Records contained in a dataset:
+ + + + + + +
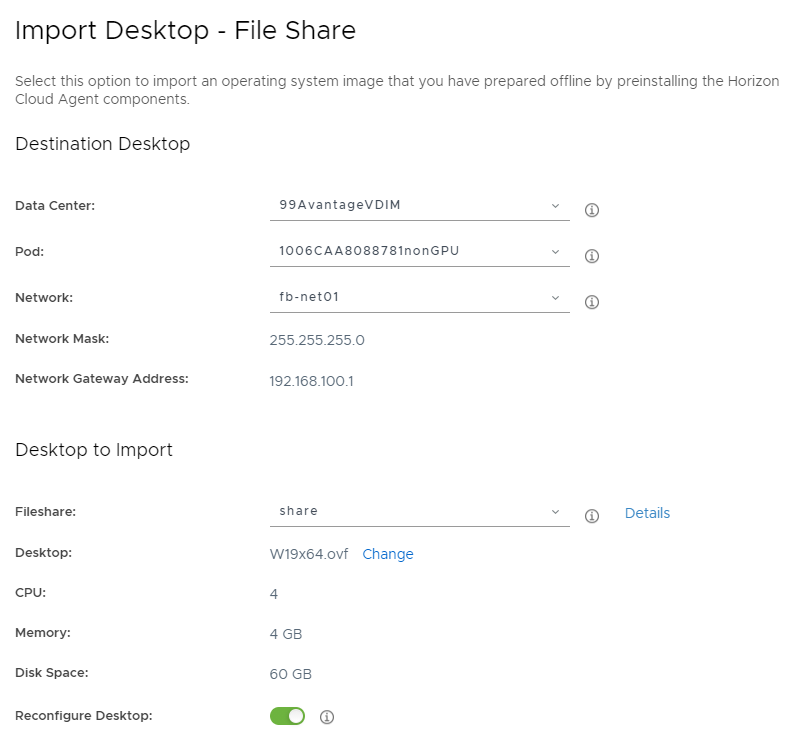Click the Desktop to Import section heading
Viewport: 804px width, 743px height.
point(94,450)
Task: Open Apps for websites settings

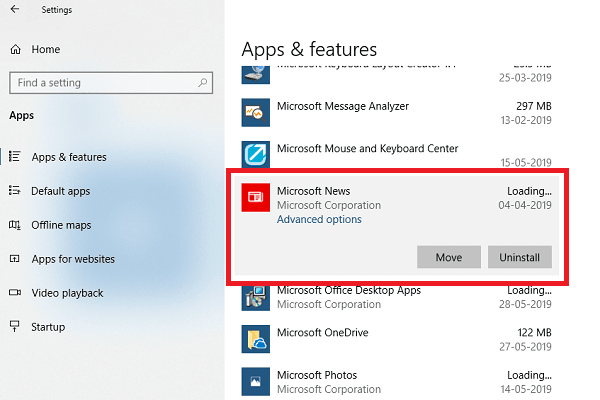Action: [73, 259]
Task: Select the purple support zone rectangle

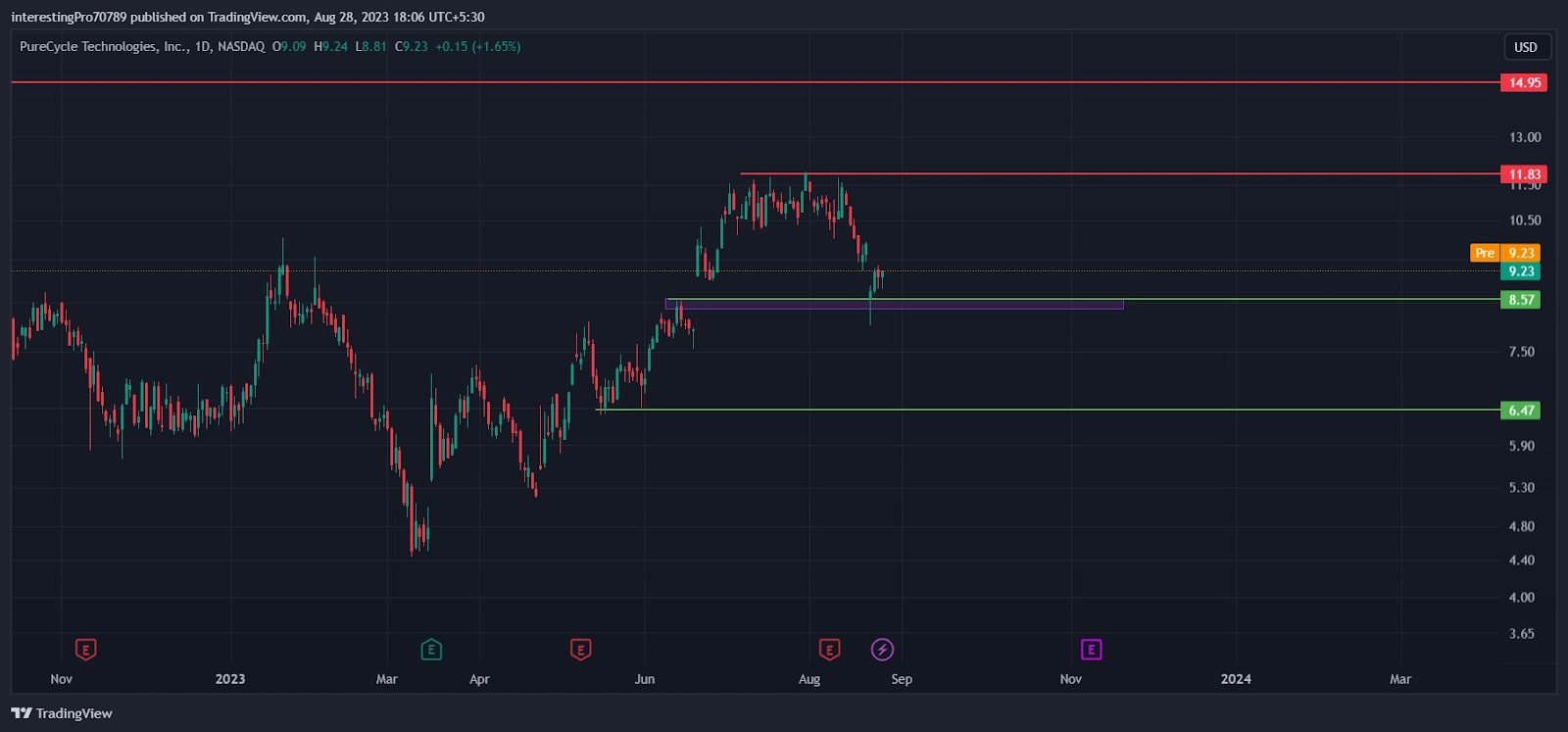Action: pos(894,305)
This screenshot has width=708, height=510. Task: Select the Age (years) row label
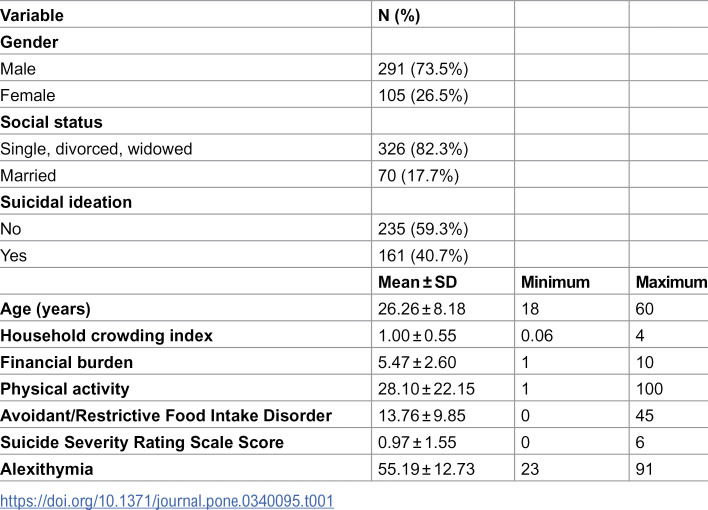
+ + + + + + +
All lines after and including the one with "Task: Open Apps for websites settings", through the end of the entries above, should be output exactly and by themselves. The pictures are to be left out.

Task: Open Apps for websites settings

Action: [73, 259]
Task: Select the purple support zone rectangle

Action: pos(894,305)
This screenshot has width=708, height=510. Task: Select the Age (years) row label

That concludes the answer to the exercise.